ART: Adaptive radiotherapy; OAR: Organs-at-risk; PTV: Planning target volume.
Figure 3
Figure 3. Subjective and objective comparisons of auto-generated influencer and target contours with human-generated contours.
(A) Histogram of overall subjective quality of auto-contoured influencers, rated from 1-5 where 1 is unacceptable delineation of the organ (i.e., majority of the auto-contour is outside the organ, or majority of the organ is outside the auto-contour), 3 is moderate modifications required to accurately represent the organ (i.e., auto-contour moderately over-contours or under-contours the organ), and 5 is perfect delineation of the organ without modification. (B) Breakdown of subjective quality by organ (top) and treatment progress (bottom). Auto-contoured mandible was found to be worse quality subjectively than the other three, and the auto-contour subjective quality dropped at later radiotherapy fractions. (C) Table of overall objective quality of auto-contoured influencers compared to human-contoured counterpart, assessed with dice similarity coefficients (DSC), mean Hausdorff distances, and 95% Hausdorff distances (HD95%). (D) When grouped by treatment progress, auto-contoured target DSC was found to worsen with treatment progress (p = 0.033). (E) DSC and HD95% for each of the four auto-contoured organs were similar, signifying the auto-contouring algorithm did not perform better for any one organ versus others. (F) When grouped by treatment progress, influencer auto-contour HD95% was found to increase near the end of the treatment. This indicates auto-contour quality worsens at later radiotherapy fractions.
Figure 4
Figure 4. Dosimetric comparison of adapted versus original (scheduled) plans.

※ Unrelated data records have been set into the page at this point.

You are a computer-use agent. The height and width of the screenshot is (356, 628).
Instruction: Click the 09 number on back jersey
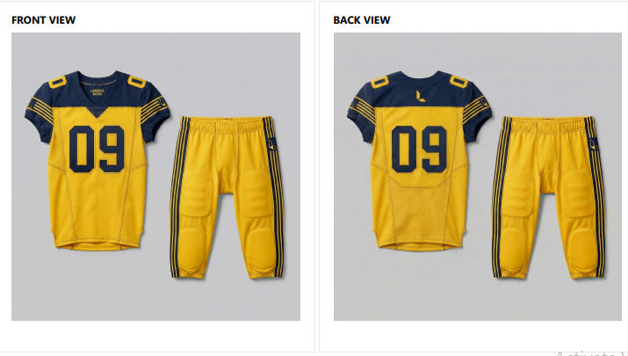419,149
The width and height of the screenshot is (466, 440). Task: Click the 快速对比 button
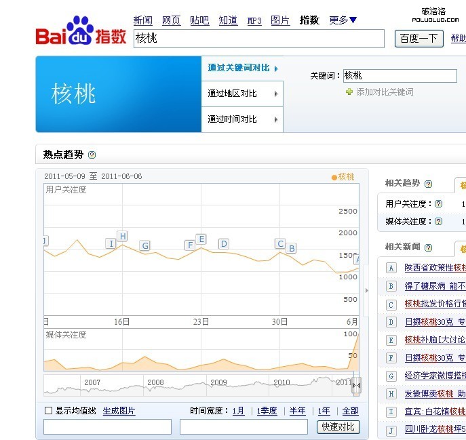pos(338,426)
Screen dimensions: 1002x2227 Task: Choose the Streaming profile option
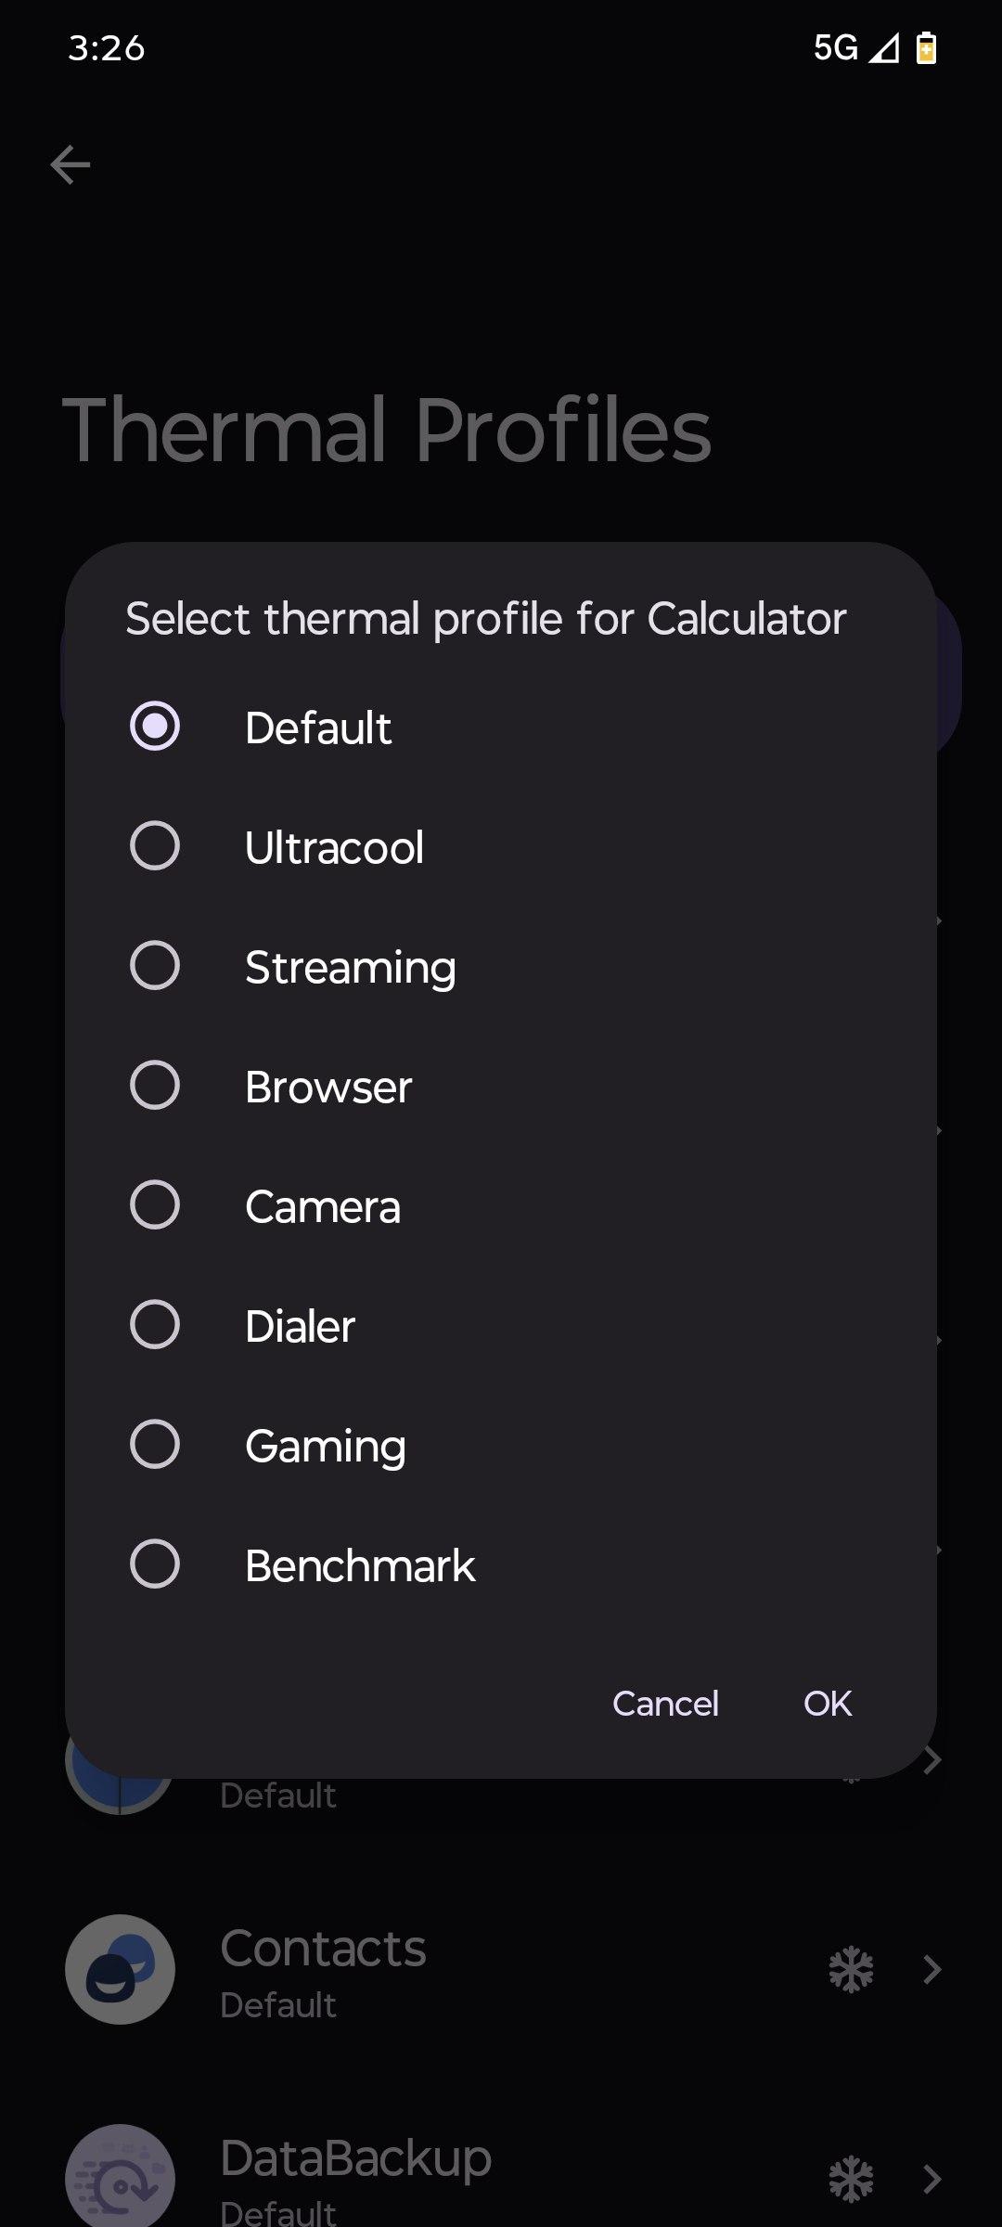point(155,965)

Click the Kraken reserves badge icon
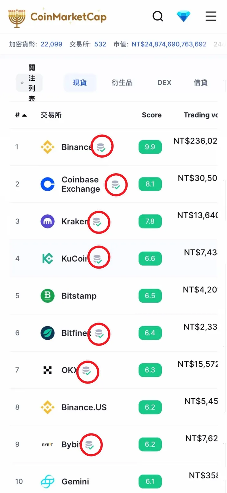click(x=98, y=222)
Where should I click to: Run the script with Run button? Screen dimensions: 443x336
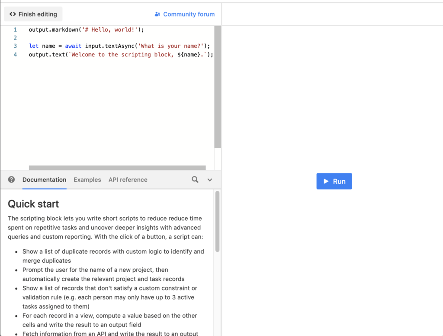tap(334, 181)
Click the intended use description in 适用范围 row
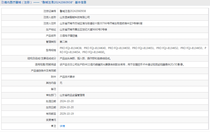Screen dimensions: 210x132 coord(122,64)
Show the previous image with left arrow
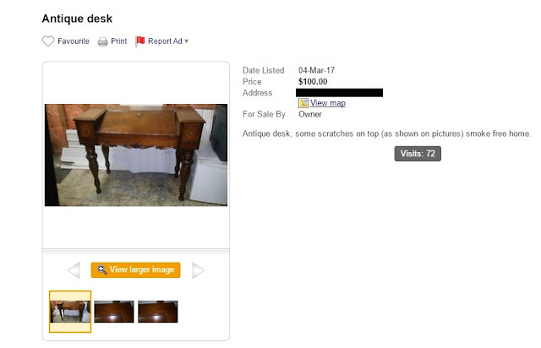Image resolution: width=541 pixels, height=348 pixels. [74, 270]
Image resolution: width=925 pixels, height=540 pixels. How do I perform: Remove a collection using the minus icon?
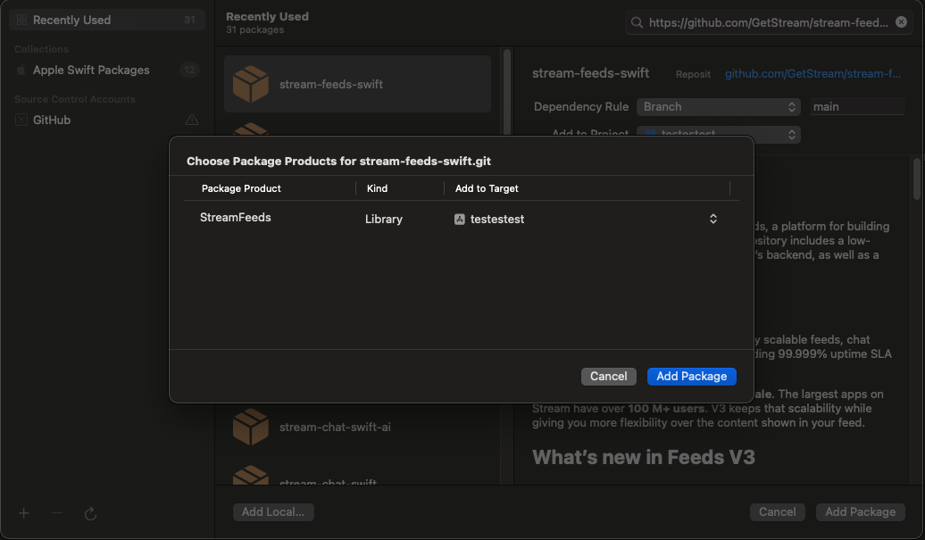click(57, 513)
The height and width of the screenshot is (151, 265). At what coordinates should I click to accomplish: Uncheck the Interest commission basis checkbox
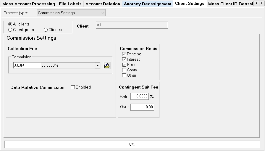124,60
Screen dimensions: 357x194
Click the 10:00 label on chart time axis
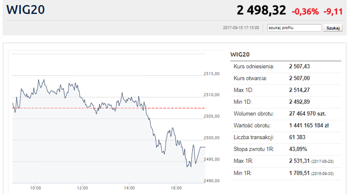35,188
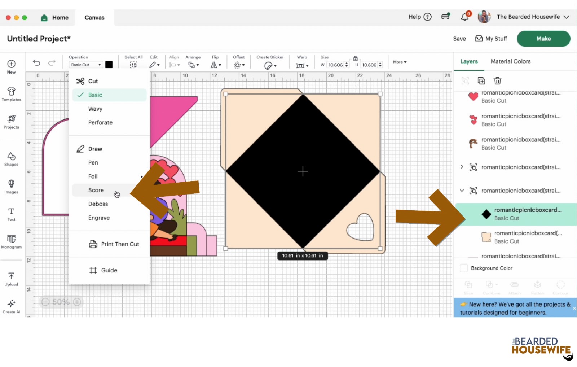
Task: Delete selected layer with trash icon
Action: [497, 81]
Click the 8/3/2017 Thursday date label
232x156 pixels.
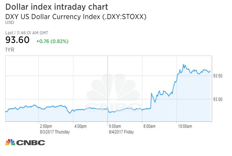(x=55, y=132)
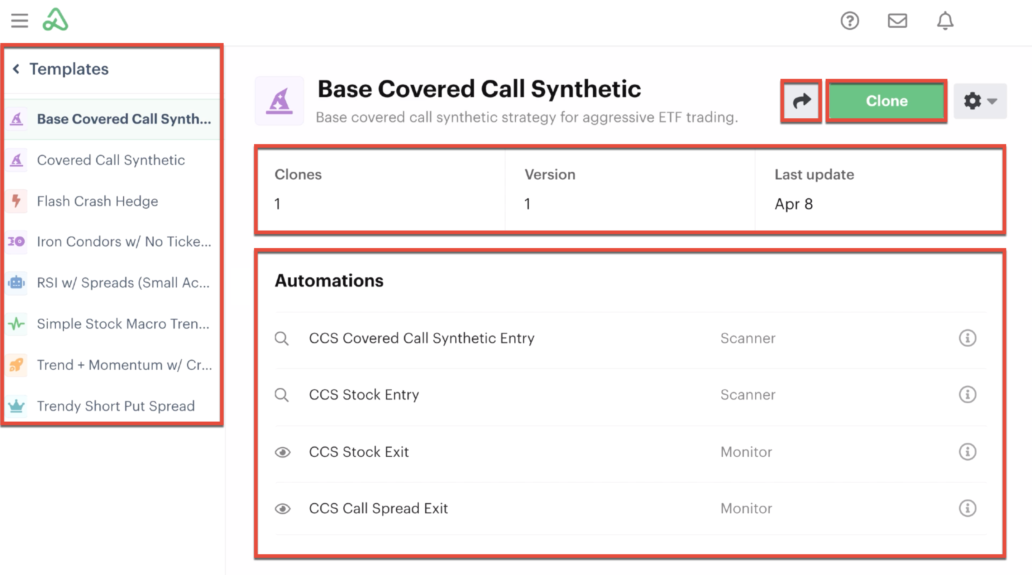1032x575 pixels.
Task: Open the notifications bell
Action: pyautogui.click(x=945, y=21)
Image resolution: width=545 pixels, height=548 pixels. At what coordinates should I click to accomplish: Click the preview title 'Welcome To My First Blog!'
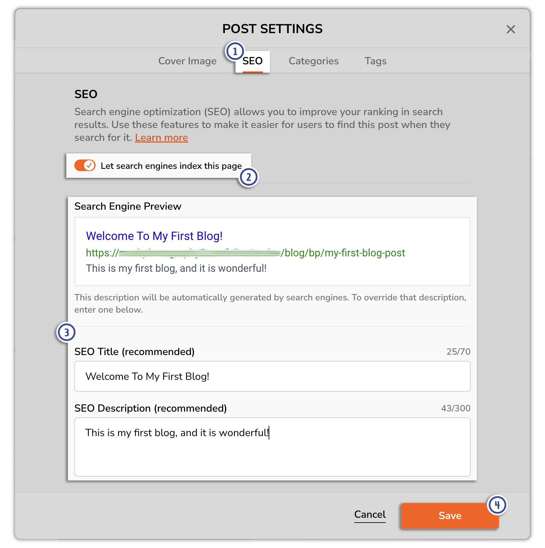(x=154, y=236)
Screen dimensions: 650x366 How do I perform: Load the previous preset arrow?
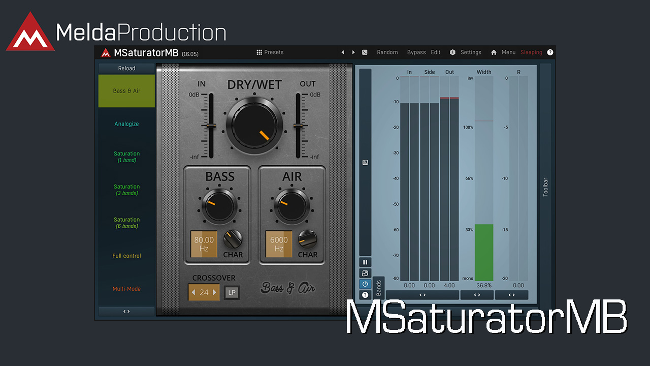pyautogui.click(x=343, y=52)
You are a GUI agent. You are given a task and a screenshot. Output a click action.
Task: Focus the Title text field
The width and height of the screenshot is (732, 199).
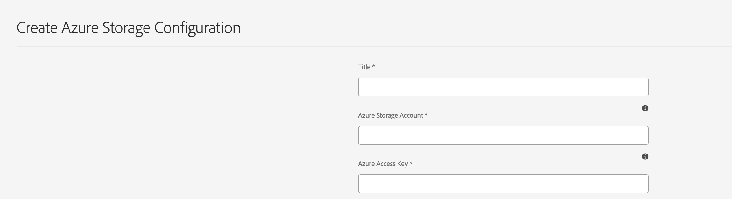tap(503, 87)
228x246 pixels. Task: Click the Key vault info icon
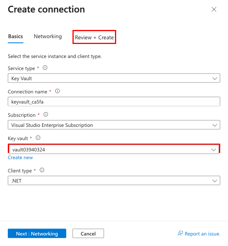38,138
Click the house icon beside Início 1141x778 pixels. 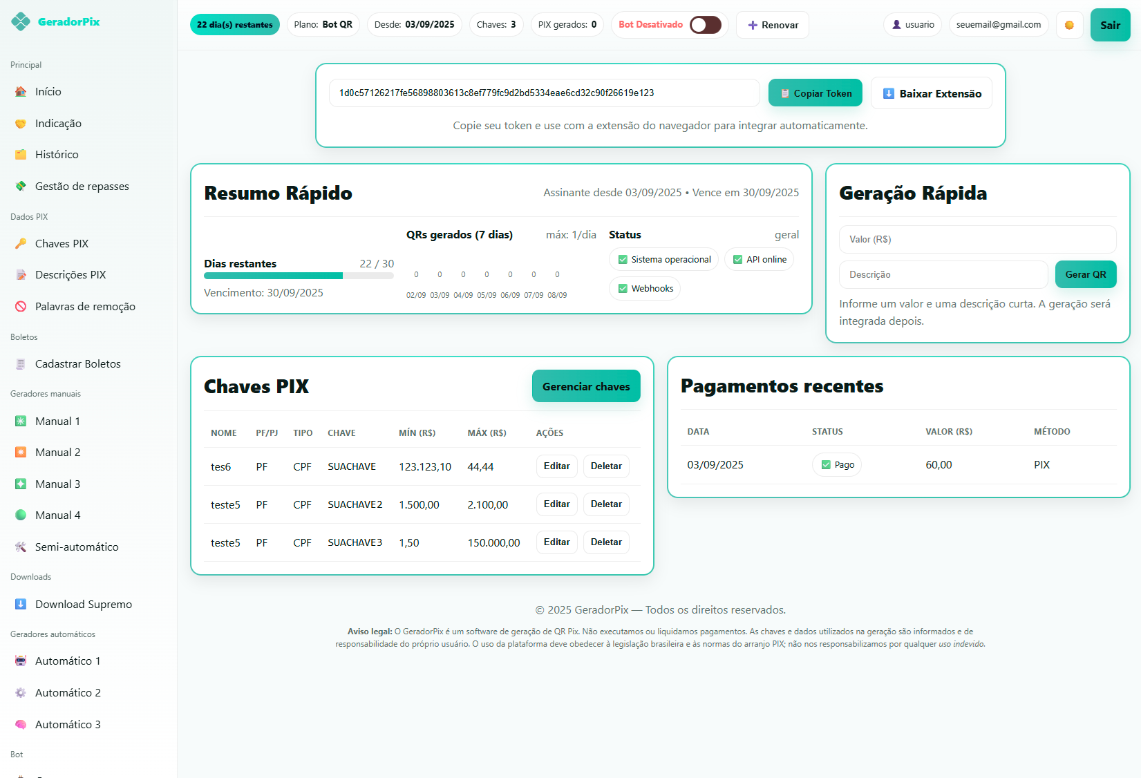click(21, 92)
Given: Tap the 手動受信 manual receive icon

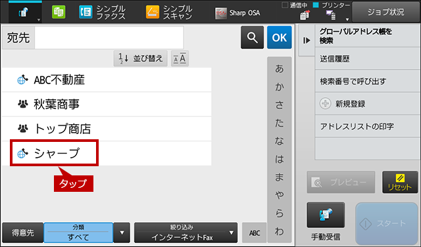Looking at the screenshot, I should coord(326,215).
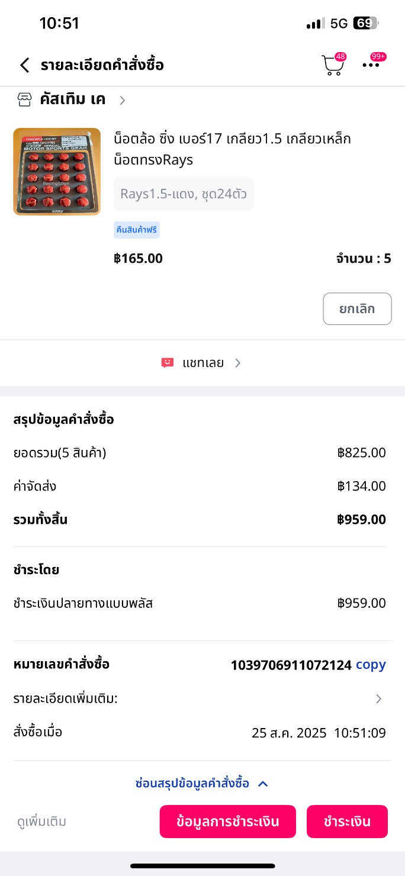Open the lug nut product thumbnail
Image resolution: width=405 pixels, height=876 pixels.
pyautogui.click(x=57, y=172)
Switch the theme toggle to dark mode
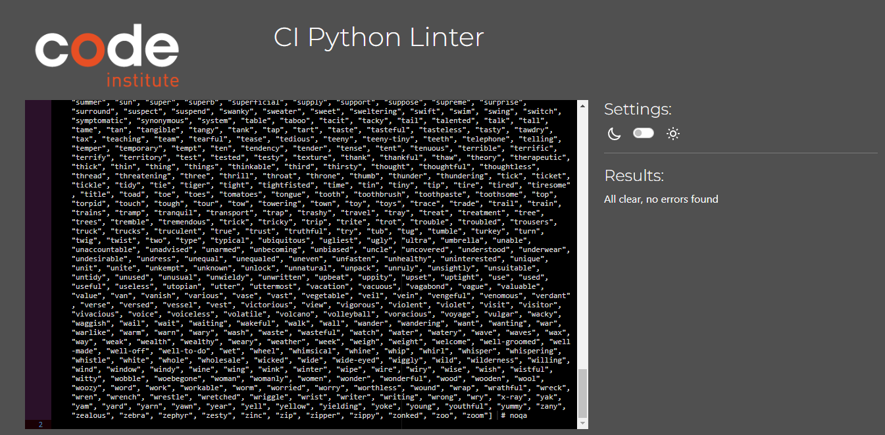The width and height of the screenshot is (885, 435). click(643, 133)
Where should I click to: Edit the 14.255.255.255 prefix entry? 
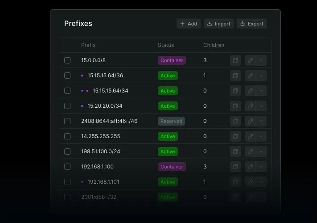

(A) OAR sparing and target (CTV) coverage for daily adapted plans versus original plan. The table shows the adapted plan met the dose constraints (or clinical goals) for the 300 OARs studied more often than original un-adapted plan (p << 0.001), but not for 36 CTVs studied (p = 0.28). CTV dose difference from the clinical goals is shown on upper right. OAR dose difference from the clinical goals is shown on bottom, grouped by the type of clinical goal (Dmean or D0.03cc). (B) Accumulated dose to OARs and targets from one representative adapted plan for a full 70-Gy prescription H&N RT, expressed as a difference from the original plan. The sum of daily doses from adapted plan is generally lower than that from original plan for both Dmean and D0.03cc clinical goals (left and top right), but is similar for the CTV D99% with <1 Gy difference for the whole treatment (bottom right). Ph. Constr. = pharynx constrictor; Submand. Gl R = right submandibular gland
Figure 5
Figure 5. Dose consequences of the lack of supervision on human-adjusted contours (unsupervised adapted) versus not adapting at all (original), compared to supervised plan.
Figure 6
Figure 6. Various factors that significantly impact the duration of human review of automated influencer and target contours during on-line ART.
(A) Poor subjective auto-contoured influencer quality extends review time by about 300 seconds. (B) Influencer review time increased linearly with mean Hausdorff distances of the four auto-contoured influencers from their respective human-adjusted contours, indicating worse objective measure of auto-contour quality leads to longer review time. (C) About 360 seconds was saved from target review time if target auto-contour was satisfactory to physicians without adjustments. (D) Treatment progress, which decreased auto-contoured influencer quality in our experience, surprisingly did not affect influencer review time.